Closed alex-netkachov closed 9 months ago
Hi @AlexAtNet
Interesting solution. I have not tried this before, but bUnit's TestContext has a Services collection that should work just like the IServiceCollection
in your Programs.Components
method, so the you should be able to similarly register your own IComponentActivator
with bUnit:
[Fact]
public void Test()
{
var ctx = new TestContext();
RegisterComponents(ctx.Services);
ctx.Services.Replace(ServiceDescriptor.Transient<IComponentActivator, ServiceProviderComponentActivator>());
var cut = ctx.RenderComponent<...>();
// ...
}
private static void RegisterComponents(IServiceCollection services)
{
services.Replace(ServiceDescriptor.Transient<IComponentActivator, ServiceProviderComponentActivator>());
var autoRegisteredComponentTypes =
Assembly.GetExecutingAssembly().GetTypes()
.Where(p => typeof(IAutoRegisteredComponent).IsAssignableFrom(p) && p.IsClass);
foreach (var type in autoRegisteredComponentTypes)
services.AddTransient(type);
}
I dont see any reason this should not work, as long as your component activator also works with "regular" components do not use constructor injection, but instead use the normal property based injection in Blazor.

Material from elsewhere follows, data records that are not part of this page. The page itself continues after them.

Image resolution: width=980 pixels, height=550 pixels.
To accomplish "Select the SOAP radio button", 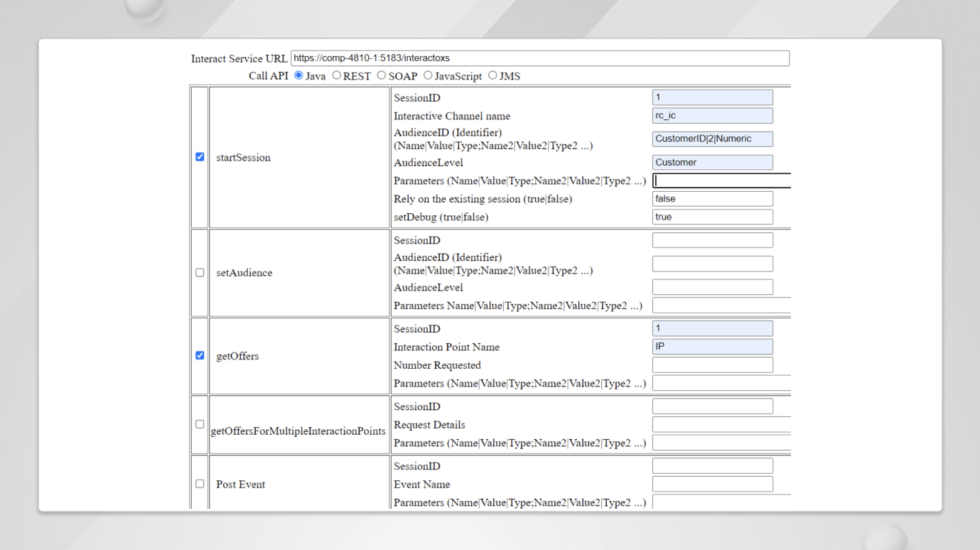I will click(x=381, y=75).
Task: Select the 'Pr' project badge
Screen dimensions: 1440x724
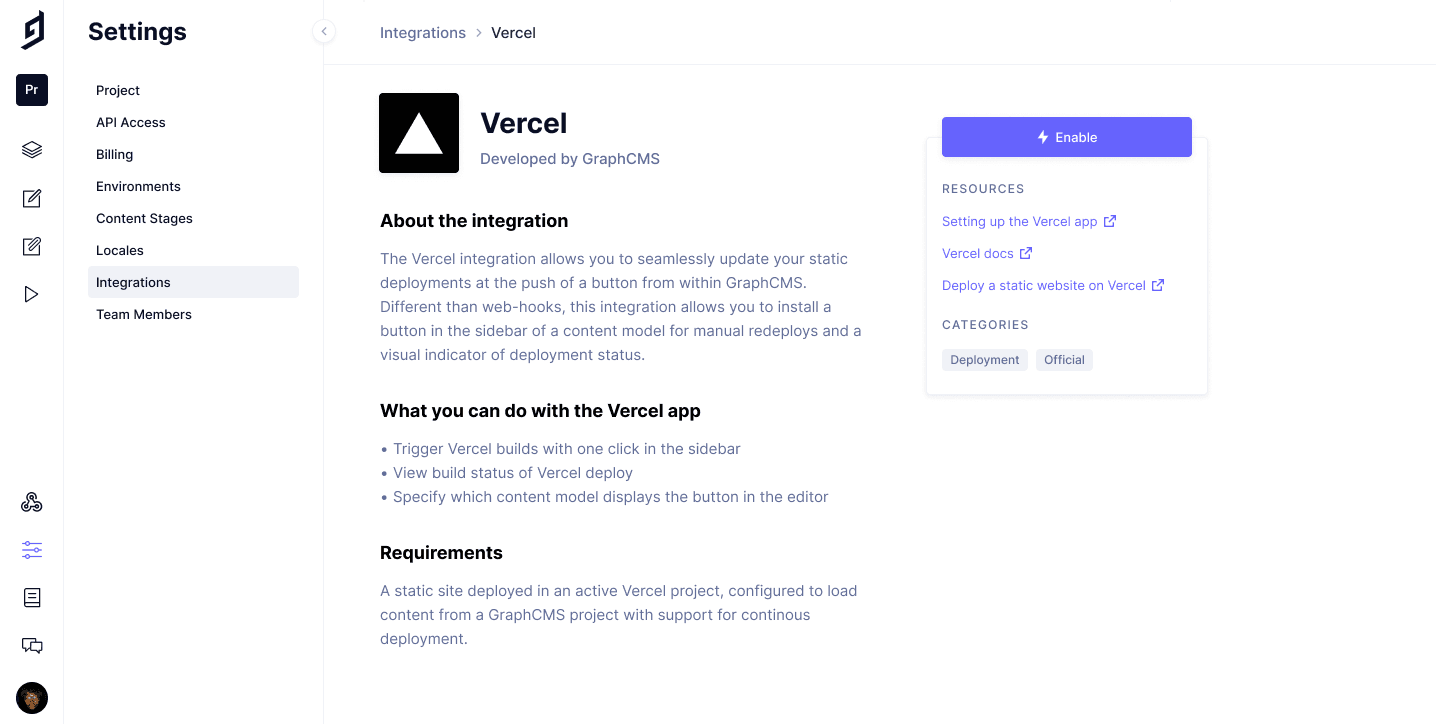Action: click(32, 90)
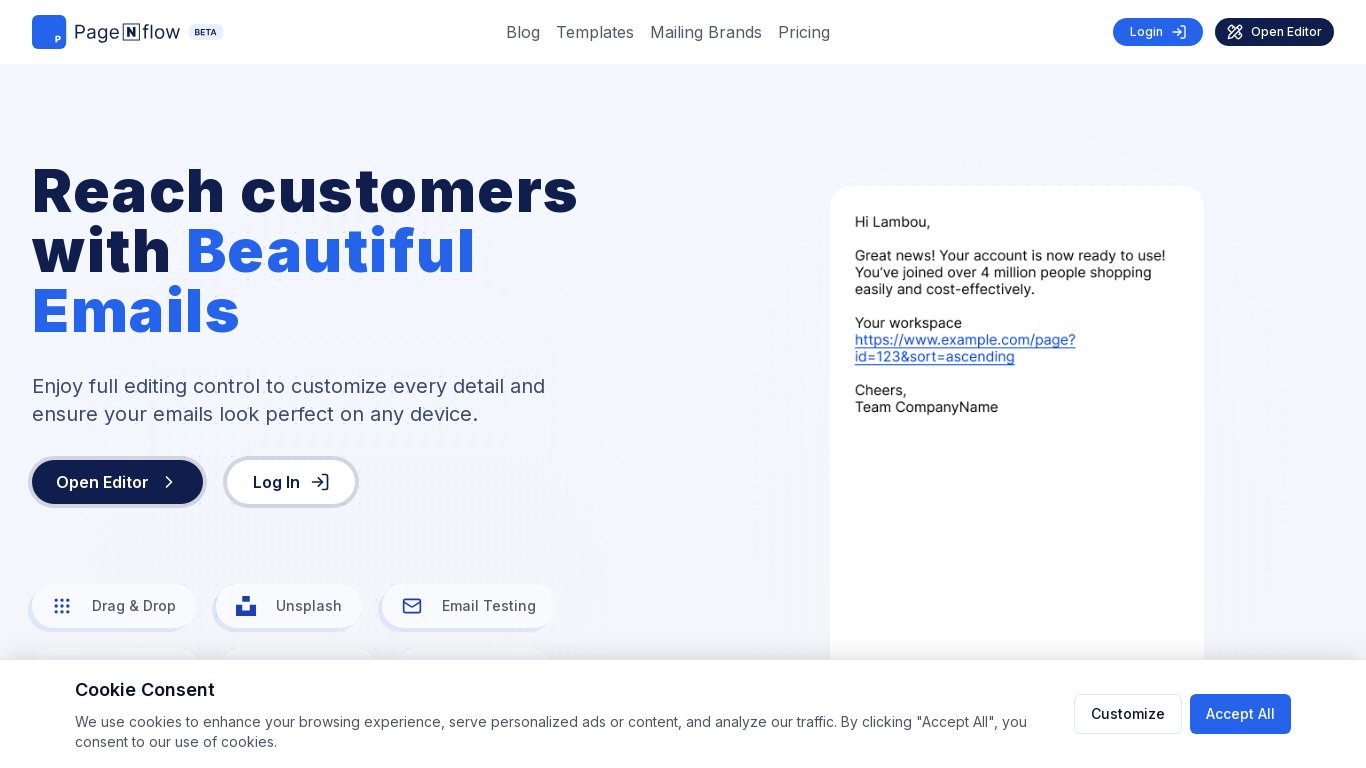Click the email preview card
The image size is (1366, 768).
pyautogui.click(x=1016, y=520)
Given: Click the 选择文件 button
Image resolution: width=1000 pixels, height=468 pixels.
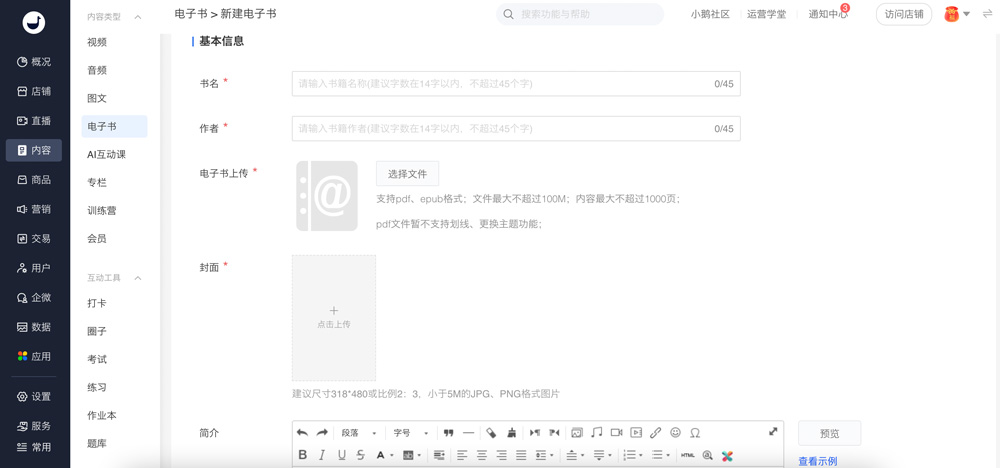Looking at the screenshot, I should point(407,174).
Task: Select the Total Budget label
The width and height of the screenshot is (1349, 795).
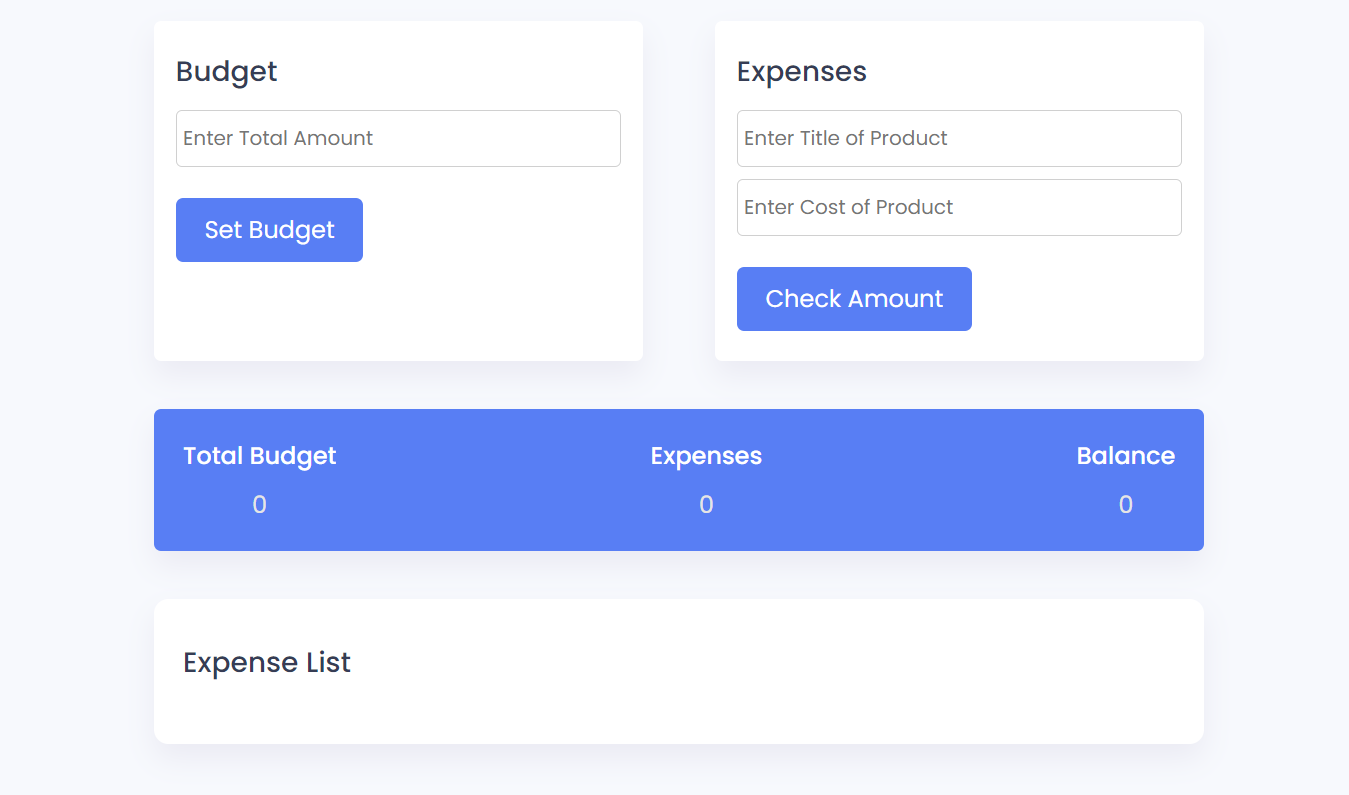Action: (x=259, y=456)
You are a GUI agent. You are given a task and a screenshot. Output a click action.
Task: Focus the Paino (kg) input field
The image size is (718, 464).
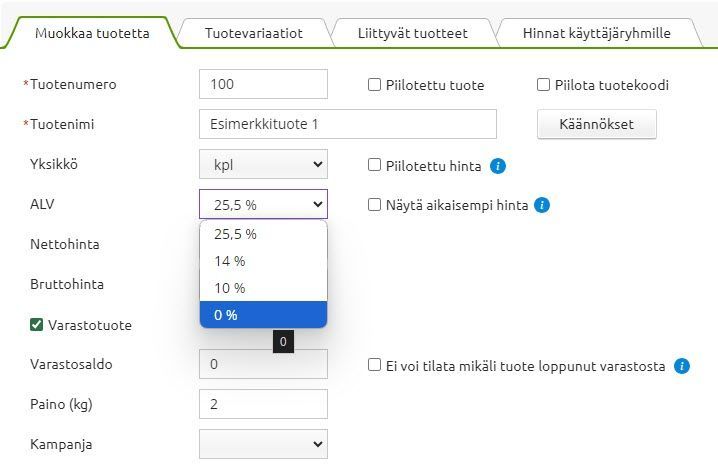pos(263,404)
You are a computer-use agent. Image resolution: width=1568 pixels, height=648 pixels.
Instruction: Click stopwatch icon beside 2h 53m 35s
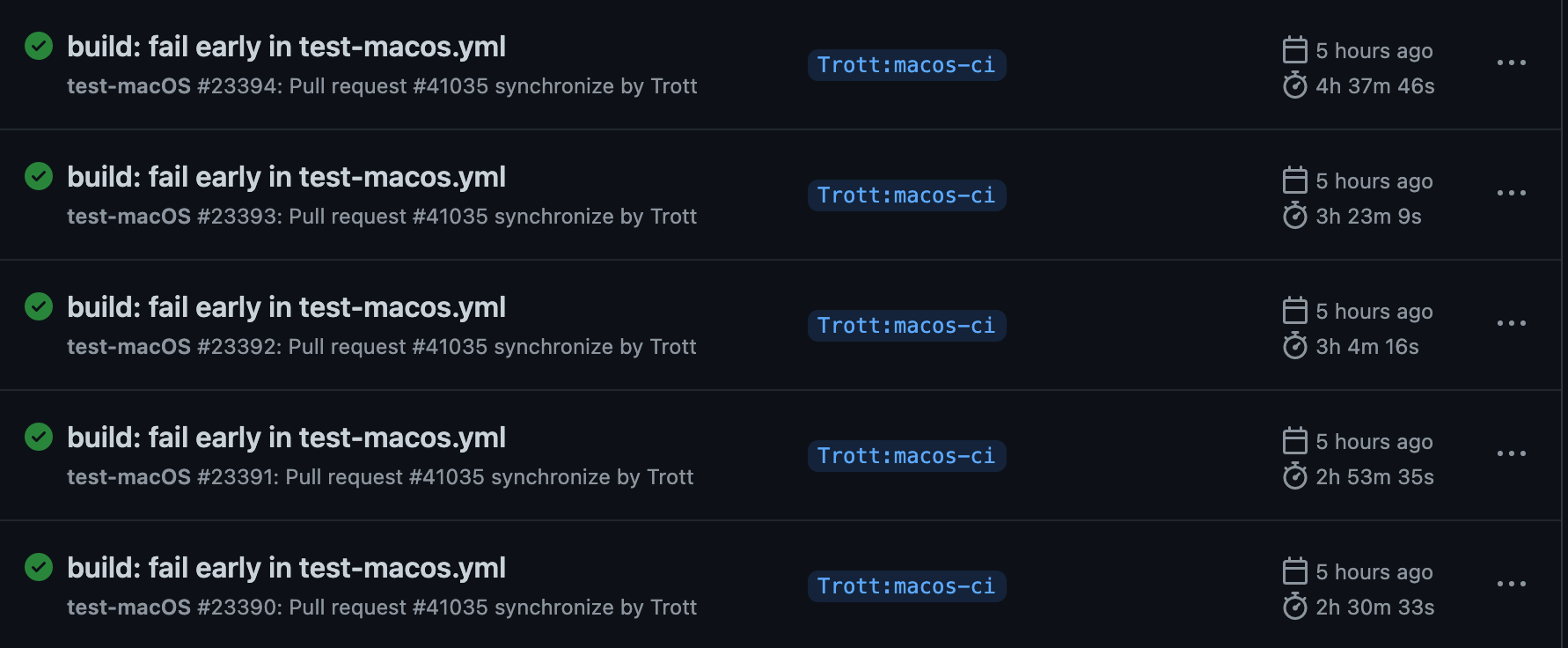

Fantastic, it works just as expected. Thank you very much! Would be great to add this to the documentation.
I'm using the approach described at https://github.com/dotnet/aspnetcore/issues/18088 so my components' dependencies are injected through constructor parameters.
What is the correct way in bUnit to instantiate and test such components? It would be great to add it to the documentation.